Showing 3 changed files with 34 additions and 6 deletions.
diff --git a/aten/src/ATen/native/cuda/GridSampler.cu b/aten/src/ATen/native/cuda/GridSampler.cu
@@ -760,7 +760,9 @@ void launch_grid_sampler_2d_forward_kernel(
   auto W = grid.size(2);
   int64_t count = N * H * W;
   if (count > 0) {
-    AT_DISPATCH_FLOATING_TYPES_AND_HALF(input.scalar_type(), "grid_sampler_2d_cuda", [&] {
+    AT_DISPATCH_FLOATING_TYPES_AND2(
+      ScalarType::Half, ScalarType::BFloat16,
+      input.scalar_type(), "grid_sampler_2d_cuda", [&] {
       if (canUse32BitIndexMath(input) && canUse32BitIndexMath(grid) &&
           canUse32BitIndexMath(output)) {
         grid_sampler_2d_kernel<scalar_t>
@@ -803,7 +805,9 @@ void launch_grid_sampler_3d_forward_kernel(
   auto W = grid.size(3);
   int64_t count = N * D * H * W;
   if (count > 0) {
-    AT_DISPATCH_FLOATING_TYPES_AND_HALF(input.scalar_type(), "grid_sampler_3d_cuda", [&] {
+    AT_DISPATCH_FLOATING_TYPES_AND2(
+      ScalarType::Half, ScalarType::BFloat16,
+      input.scalar_type(), "grid_sampler_3d_cuda", [&] {
       if (canUse32BitIndexMath(input) && canUse32BitIndexMath(grid) &&
           canUse32BitIndexMath(output)) {
         grid_sampler_3d_kernel<scalar_t>
@@ -856,7 +860,9 @@ void launch_grid_sampler_2d_backward_kernel(
 
   int64_t count = N * H * W;
   if (count > 0) {
-    AT_DISPATCH_FLOATING_TYPES_AND_HALF(input.scalar_type(), "grid_sampler_2d_backward_cuda", [&] {
+    AT_DISPATCH_FLOATING_TYPES_AND2(
+      ScalarType::Half, ScalarType::BFloat16,
+      input.scalar_type(), "grid_sampler_2d_backward_cuda", [&] {
       if (canUse32BitIndexMath(input) && canUse32BitIndexMath(grid) &&
           canUse32BitIndexMath(grad_output)) {
         grid_sampler_2d_backward_kernel<scalar_t>
@@ -913,7 +919,9 @@ void launch_grid_sampler_3d_backward_kernel(
   int64_t count = N * D * H * W;
   auto input_requires_grad = output_mask[0];
   if (count > 0) {
-    AT_DISPATCH_FLOATING_TYPES_AND_HALF(input.scalar_type(), "grid_sampler_3d_backward_cuda", [&] {
+    AT_DISPATCH_FLOATING_TYPES_AND2(
+      ScalarType::Half, ScalarType::BFloat16,
+      input.scalar_type(), "grid_sampler_3d_backward_cuda", [&] {
       if (canUse32BitIndexMath(input) && canUse32BitIndexMath(grid) &&
           canUse32BitIndexMath(grad_output)) {
         grid_sampler_3d_backward_kernel<scalar_t>

diff --git a/test/test_nn.py b/test/test_nn.py
@@ -10506,6 +10506,26 @@ def helper(shape_in, shape_out, align_corners):
         helper((32, 64, 16, 16), (32, 8, 8, 2), False)

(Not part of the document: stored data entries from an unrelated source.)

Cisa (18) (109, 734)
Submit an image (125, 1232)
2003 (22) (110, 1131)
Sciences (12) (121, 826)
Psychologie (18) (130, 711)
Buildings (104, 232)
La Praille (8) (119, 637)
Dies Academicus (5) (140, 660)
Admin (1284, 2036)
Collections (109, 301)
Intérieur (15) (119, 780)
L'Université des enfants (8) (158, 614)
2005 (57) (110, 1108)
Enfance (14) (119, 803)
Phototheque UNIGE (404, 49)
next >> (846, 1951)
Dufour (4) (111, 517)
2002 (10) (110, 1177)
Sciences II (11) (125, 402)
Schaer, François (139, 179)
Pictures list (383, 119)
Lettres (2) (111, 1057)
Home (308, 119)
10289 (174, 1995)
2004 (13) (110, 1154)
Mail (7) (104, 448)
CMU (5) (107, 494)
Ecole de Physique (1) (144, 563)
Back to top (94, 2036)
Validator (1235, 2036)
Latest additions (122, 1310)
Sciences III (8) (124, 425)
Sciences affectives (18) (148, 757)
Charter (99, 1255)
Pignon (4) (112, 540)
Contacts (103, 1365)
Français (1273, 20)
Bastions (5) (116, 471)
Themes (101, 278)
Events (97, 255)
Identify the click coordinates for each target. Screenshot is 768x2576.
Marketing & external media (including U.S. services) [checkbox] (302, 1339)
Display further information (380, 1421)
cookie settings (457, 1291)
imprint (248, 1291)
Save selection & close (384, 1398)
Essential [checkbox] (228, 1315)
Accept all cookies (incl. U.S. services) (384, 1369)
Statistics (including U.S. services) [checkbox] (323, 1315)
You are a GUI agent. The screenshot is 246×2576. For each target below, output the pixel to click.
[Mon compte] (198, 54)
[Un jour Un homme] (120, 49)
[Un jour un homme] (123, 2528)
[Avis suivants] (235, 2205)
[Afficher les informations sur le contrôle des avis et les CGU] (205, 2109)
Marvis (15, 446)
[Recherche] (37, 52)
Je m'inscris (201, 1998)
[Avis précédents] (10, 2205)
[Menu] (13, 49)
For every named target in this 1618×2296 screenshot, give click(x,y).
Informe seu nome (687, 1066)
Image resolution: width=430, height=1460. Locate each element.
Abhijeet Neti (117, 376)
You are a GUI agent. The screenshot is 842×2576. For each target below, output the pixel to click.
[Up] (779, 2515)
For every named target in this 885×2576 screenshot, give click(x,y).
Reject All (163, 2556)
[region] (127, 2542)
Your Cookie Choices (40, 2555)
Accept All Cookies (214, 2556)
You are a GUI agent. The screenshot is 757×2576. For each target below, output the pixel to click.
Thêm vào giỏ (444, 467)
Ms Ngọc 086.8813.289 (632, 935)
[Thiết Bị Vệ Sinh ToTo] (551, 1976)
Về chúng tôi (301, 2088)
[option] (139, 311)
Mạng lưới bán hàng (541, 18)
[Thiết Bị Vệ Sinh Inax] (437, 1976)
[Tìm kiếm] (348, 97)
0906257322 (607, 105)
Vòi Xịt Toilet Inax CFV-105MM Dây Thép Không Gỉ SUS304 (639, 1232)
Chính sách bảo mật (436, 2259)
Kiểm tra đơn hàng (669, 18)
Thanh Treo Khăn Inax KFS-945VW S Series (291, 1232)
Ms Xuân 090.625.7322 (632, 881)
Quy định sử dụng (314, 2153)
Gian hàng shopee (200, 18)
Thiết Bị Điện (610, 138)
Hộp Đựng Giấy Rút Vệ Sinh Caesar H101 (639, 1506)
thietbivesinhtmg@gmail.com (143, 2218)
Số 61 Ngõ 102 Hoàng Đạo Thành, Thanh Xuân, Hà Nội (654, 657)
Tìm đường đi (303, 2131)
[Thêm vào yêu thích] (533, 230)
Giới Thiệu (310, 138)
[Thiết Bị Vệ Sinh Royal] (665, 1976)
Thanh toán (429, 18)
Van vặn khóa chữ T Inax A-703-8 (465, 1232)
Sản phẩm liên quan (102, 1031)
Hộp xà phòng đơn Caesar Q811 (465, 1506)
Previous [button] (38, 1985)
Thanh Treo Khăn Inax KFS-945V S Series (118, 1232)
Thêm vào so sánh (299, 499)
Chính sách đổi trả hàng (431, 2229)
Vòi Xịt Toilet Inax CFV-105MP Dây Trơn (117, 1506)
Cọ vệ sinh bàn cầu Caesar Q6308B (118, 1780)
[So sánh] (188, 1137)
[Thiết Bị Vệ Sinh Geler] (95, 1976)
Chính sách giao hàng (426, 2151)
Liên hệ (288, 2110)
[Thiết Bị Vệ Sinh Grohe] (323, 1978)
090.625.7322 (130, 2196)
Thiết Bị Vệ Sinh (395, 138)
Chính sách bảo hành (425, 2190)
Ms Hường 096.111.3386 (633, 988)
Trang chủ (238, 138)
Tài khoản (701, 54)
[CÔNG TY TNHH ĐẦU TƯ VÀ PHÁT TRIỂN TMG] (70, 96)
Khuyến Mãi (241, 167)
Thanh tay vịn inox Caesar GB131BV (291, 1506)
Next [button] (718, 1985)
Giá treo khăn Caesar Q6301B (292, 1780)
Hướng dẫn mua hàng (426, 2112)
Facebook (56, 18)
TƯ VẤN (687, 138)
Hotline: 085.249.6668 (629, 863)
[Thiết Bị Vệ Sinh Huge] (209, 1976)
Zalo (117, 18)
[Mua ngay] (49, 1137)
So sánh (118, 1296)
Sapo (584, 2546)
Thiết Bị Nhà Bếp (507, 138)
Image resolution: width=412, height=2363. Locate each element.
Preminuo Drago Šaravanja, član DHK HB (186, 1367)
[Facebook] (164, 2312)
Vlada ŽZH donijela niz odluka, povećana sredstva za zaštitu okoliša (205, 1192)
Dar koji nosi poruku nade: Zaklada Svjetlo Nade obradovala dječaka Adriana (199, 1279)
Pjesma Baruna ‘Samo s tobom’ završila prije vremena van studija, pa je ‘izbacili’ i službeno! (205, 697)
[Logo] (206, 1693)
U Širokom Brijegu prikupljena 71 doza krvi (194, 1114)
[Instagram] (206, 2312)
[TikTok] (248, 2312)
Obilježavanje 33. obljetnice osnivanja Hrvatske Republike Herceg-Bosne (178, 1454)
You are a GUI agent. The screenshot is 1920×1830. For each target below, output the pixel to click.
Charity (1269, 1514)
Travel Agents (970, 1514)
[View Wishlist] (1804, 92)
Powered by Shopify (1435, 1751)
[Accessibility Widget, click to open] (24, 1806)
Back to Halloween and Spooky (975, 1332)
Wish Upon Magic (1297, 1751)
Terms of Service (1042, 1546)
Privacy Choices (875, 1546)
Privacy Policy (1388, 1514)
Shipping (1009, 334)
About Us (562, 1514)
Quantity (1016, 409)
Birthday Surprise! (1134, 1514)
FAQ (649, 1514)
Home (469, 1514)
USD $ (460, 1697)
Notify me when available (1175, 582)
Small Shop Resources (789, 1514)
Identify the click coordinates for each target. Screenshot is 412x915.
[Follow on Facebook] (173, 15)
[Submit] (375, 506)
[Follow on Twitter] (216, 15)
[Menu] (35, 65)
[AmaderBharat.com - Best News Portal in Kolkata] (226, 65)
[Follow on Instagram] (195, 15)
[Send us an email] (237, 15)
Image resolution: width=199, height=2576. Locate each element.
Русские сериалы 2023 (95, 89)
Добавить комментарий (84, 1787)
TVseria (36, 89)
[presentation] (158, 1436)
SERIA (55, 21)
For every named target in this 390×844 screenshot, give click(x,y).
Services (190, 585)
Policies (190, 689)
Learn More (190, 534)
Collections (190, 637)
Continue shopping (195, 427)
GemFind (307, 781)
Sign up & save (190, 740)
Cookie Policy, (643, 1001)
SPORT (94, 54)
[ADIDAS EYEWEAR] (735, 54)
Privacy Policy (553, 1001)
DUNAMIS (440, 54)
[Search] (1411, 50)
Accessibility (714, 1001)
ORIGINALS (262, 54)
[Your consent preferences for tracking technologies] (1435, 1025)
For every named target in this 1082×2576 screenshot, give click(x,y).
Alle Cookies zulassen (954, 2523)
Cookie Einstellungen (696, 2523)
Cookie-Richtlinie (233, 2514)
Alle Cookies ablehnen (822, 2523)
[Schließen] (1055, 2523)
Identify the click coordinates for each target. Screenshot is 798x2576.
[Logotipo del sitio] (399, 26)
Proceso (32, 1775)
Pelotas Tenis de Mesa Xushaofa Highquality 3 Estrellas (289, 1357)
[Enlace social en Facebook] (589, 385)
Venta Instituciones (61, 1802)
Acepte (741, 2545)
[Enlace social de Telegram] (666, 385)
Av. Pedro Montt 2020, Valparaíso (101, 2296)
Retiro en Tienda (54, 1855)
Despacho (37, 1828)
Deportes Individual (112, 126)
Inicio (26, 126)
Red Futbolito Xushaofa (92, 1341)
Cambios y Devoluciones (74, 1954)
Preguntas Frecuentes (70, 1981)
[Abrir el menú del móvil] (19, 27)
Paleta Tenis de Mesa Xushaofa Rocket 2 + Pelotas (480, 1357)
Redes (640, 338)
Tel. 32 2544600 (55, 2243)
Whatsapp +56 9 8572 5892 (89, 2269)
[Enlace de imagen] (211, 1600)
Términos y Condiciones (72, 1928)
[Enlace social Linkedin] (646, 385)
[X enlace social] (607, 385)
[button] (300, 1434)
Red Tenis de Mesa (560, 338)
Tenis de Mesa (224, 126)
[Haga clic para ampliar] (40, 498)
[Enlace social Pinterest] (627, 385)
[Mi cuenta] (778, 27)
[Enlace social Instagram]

         helper((32, 64, 16, 16, 16), (32, 8, 8, 8, 3), False)
 
+    @onlyCUDA
+    def test_grid_sample_bfloat16_precision(self):
+        def helper(shape_in, shape_out, align_corners):
+            for mode in ('bilinear', 'nearest', 'bicubic'):
+                if len(shape_in) != 4 and mode == 'bicubic':
+                    continue
+                data = torch.randn(shape_in, device='cuda', dtype=torch.bfloat16)
+                grid = torch.rand(shape_out, device='cuda', dtype=torch.bfloat16) * 2.0 - 1.0
+
+                out_half = F.grid_sample(data, grid, mode=mode, padding_mode='zeros', align_corners=align_corners)
+                out_double = F.grid_sample(data.double(), grid.double(), mode=mode, padding_mode='zeros',
+                                           align_corners=align_corners)
+
+                self.assertEqual(out_half, out_double.bfloat16(), msg=f"grid_sample with mode = {mode} doesn't match")
+
+        helper((32, 64, 16, 16), (32, 8, 8, 2), True)
+        helper((32, 64, 16, 16, 16), (32, 8, 8, 8, 3), True)
+        helper((32, 64, 16, 16), (32, 8, 8, 2), False)
+        helper((32, 64, 16, 16, 16), (32, 8, 8, 8, 3), False)
+
     def _test_gumbel_softmax_st_shapes(self, device, dtype, shape, dim, count_expected):
         logits = torch.randn(shape, dtype=torch.float, device=device)
         logits = logits.to(dtype)

diff --git a/torch/testing/_internal/common_methods_invocations.py b/torch/testing/_internal/common_methods_invocations.py
@@ -18050,7 +18050,7 @@ def reference_flatten(input, start_dim=0, end_dim=-1):
     OpInfo(
         "nn.functional.grid_sample",
         dtypes=floating_types(),
-        dtypesIfCUDA=floating_types_and(torch.float16),
+        dtypesIfCUDA=floating_types_and(torch.float16, torch.bfloat16),
         supports_out=False,
         sample_inputs_func=sample_inputs_grid_sample,
         reference_inputs_func=reference_inputs_grid_sample,
@@ -18060,7 +18060,7 @@ def reference_flatten(input, start_dim=0, end_dim=-1):
     OpInfo(
         "grid_sampler_2d",
         dtypes=floating_types(),
-        dtypesIfCUDA=floating_types_and(torch.float16),
+        dtypesIfCUDA=floating_types_and(torch.float16, torch.bfloat16),
         supports_out=False,
         sample_inputs_func=sample_inputs_grid_sampler_2d,
         supports_gradgrad=False,